Material provided:
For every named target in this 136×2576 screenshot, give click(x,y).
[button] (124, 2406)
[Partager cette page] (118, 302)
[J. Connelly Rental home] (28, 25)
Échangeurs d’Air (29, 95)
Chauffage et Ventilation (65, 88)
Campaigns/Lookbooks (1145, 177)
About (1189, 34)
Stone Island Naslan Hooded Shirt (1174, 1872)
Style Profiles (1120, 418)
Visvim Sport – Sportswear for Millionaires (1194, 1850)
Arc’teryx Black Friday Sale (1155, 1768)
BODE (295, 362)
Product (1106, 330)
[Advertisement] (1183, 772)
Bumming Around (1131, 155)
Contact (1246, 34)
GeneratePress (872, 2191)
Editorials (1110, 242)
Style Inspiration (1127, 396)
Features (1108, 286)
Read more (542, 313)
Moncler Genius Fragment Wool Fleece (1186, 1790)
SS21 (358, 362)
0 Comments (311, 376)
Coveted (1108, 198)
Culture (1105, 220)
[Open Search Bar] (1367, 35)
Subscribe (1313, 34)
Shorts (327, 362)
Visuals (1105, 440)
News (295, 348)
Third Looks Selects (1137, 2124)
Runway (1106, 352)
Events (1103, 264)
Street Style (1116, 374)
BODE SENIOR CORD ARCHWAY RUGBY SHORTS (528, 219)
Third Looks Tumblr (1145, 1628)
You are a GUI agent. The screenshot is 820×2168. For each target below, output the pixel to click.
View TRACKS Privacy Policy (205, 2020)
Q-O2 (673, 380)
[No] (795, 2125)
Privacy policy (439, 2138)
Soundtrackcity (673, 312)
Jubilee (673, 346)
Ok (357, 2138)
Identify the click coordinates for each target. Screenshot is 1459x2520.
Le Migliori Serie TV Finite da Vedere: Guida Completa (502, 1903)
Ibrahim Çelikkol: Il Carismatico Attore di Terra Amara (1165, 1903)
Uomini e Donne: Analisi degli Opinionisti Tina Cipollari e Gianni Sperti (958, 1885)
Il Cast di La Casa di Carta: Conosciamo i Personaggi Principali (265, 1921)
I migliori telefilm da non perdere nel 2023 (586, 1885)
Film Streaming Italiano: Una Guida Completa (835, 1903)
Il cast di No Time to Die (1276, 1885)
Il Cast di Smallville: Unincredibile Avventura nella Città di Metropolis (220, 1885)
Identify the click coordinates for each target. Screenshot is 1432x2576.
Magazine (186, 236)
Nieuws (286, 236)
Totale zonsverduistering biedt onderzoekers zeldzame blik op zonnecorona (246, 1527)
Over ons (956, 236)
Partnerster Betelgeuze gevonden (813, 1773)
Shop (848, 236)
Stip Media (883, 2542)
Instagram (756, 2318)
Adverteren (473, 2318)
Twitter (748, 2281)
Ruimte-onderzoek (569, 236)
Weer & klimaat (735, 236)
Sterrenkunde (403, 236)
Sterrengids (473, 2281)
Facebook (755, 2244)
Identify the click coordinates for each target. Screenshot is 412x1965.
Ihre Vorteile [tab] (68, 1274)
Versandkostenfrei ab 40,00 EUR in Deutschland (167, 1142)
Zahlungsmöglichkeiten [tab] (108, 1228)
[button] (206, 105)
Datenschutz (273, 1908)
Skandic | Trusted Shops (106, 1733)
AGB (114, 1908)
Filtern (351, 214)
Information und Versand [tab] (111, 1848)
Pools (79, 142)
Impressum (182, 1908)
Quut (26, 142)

Exercise directions: Wherever a line in the listing contains the word "Privacy", copy that line out.

Solution to the problem:
View TRACKS Privacy Policy (205, 2020)
Privacy policy (439, 2138)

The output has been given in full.